▶ REQUIREMENT
Quote the following lines word for word.

## start GIVEN INFORMATION

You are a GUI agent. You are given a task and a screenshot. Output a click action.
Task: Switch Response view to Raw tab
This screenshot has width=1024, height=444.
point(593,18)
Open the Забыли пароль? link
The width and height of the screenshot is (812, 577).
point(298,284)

## end GIVEN INFORMATION

▶ THE COMPLETED TASK
You are a GUI agent. You are given a task and a screenshot. Output a click action.
Task: Switch Response view to Raw tab
This screenshot has width=1024, height=444.
point(593,18)
Open the Забыли пароль? link
The width and height of the screenshot is (812, 577).
point(298,284)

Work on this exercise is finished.